Thanks, Barbarian (BTW, do you prefer to be addressed as “The Barbarian”, or is just “Barbarian” acceptable?).
Over most of the past decade this dino-soft-tissue has been one of the favorite, and hardest to give good answer to, claims thrown against deep-time by the creationist community. It will be interesting to see what counter-moves Schweitzer’s new (as of 18 months ago) article elicits from the creationist community (Enyart being a prime example of someone who relished the dino soft-tissue argument.)
I see this dino soft-tissue as a prime example of the way science plays out sometimes – the researchers huddle over their experiments and suddenly jerk their heads up with egg on their faces (speaking figuratively), since they just found something that just didn’t fit in with expectations at all. Had Schweitzer taken the advice of her creationist nay-sayers, she would have declared that all dinosaur dating to date must have been critically in error, and must be rejected en-masse. But instead, she was a scientist is the truest sense, and recognized that nature had just provided an opportunity for gaining a deeper, and unexpected, understanding of how biological molecular processes can work.

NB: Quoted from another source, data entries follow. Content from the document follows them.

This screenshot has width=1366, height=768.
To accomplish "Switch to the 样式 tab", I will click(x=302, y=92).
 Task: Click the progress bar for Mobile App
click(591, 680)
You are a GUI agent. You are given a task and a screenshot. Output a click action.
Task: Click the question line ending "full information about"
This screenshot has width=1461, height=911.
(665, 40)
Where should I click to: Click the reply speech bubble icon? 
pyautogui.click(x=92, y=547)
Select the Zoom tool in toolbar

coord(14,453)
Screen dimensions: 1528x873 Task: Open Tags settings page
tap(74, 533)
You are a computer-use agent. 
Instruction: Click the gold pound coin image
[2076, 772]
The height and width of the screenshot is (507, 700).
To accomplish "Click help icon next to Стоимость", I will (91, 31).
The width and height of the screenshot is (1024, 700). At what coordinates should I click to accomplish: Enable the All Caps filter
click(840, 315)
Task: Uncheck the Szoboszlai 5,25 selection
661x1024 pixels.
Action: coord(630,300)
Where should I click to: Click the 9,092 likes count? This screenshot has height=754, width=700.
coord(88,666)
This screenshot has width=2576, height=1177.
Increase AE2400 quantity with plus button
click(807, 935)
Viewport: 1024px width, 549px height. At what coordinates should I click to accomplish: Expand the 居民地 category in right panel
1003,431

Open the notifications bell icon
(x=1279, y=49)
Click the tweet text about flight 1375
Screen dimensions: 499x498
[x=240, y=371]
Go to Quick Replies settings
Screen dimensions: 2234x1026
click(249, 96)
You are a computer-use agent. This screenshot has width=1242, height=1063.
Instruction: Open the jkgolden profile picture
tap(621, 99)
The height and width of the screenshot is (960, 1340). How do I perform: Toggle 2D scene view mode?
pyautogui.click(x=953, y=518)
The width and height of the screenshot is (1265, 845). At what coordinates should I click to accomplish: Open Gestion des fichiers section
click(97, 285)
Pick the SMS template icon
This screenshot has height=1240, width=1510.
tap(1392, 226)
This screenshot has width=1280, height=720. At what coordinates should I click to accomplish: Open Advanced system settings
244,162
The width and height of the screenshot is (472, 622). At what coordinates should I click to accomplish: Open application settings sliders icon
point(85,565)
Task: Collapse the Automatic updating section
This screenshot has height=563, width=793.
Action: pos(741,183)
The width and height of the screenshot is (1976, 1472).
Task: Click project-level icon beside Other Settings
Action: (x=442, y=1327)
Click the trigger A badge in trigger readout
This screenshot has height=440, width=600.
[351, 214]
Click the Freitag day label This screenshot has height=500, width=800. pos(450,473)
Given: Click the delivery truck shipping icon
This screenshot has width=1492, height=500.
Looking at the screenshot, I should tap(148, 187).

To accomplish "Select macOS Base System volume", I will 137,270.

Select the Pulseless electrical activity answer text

A few years of hard work, and now we have new insights into some important aspects of how molecular structures can be preserved. For the young-earth crowd, another gap where they can find their YEC version of God has just been eliminated.
Just for kicks, here is the link to Schweitzer’s article in all its gory detail:
http://rspb.royalsocietypublishing.org/content/281/1775/20132741
(The date of publication is Nov 27, 2013, not Nov 26, 2013 as asserted in the LiveScience link you gave.)